INSTRUCTIONS FOR THE TASK
For the records that follow, give the number of lines in which the word "agent" occurs, with nothing added.

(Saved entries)
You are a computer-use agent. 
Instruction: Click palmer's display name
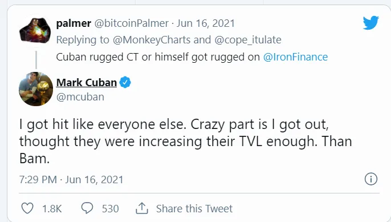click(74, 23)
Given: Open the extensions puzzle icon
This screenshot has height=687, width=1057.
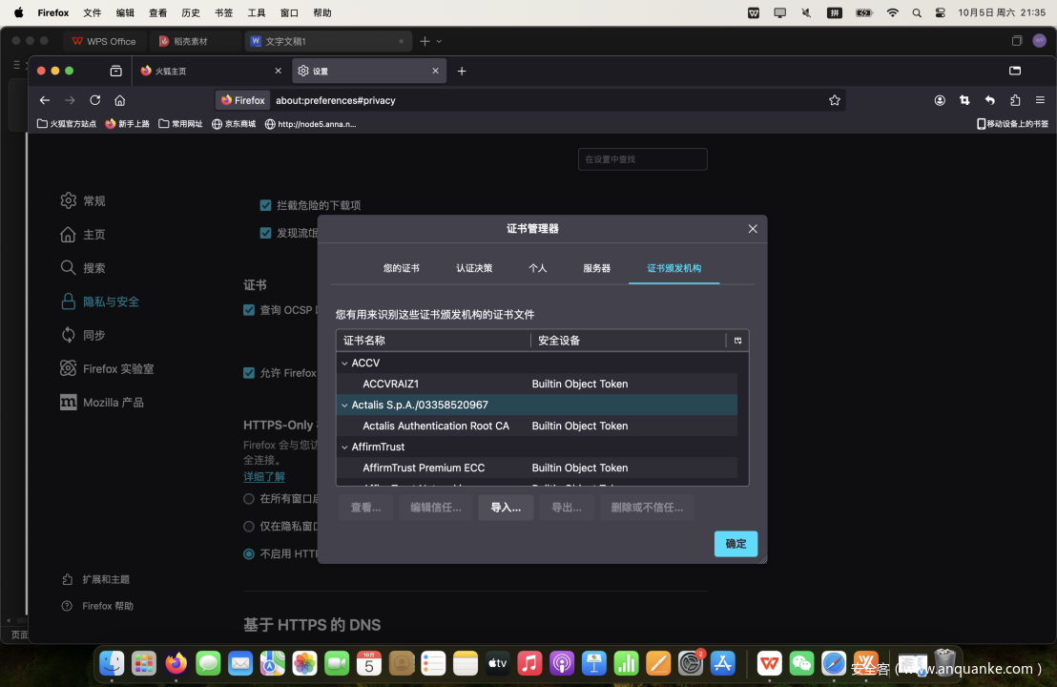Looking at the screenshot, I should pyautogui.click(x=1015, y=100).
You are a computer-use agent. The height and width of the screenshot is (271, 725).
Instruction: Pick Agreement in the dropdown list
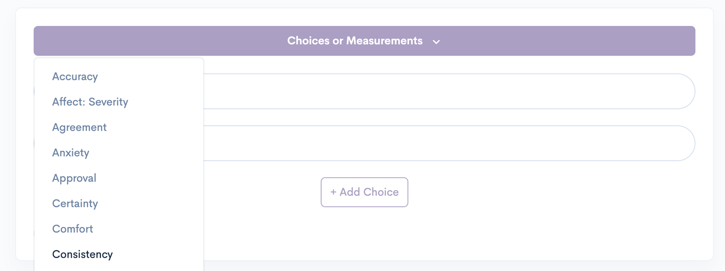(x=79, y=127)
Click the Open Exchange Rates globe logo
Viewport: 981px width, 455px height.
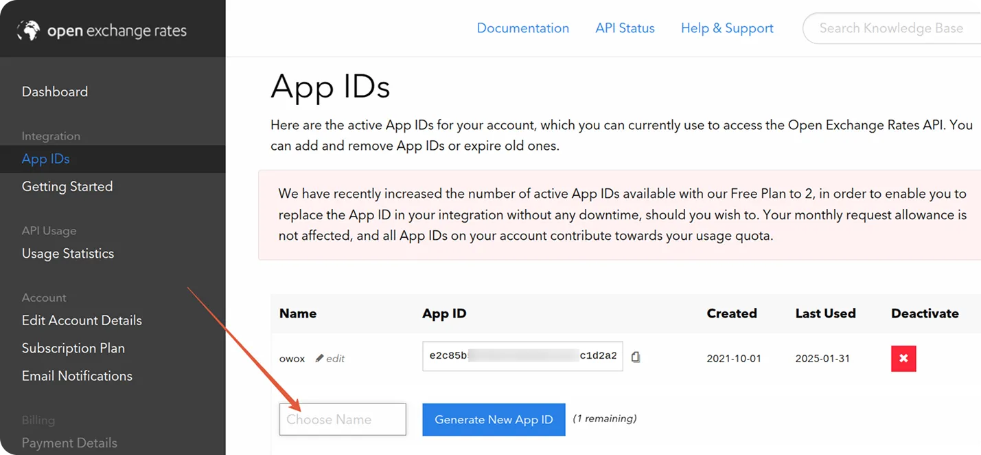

TASK RESULT
2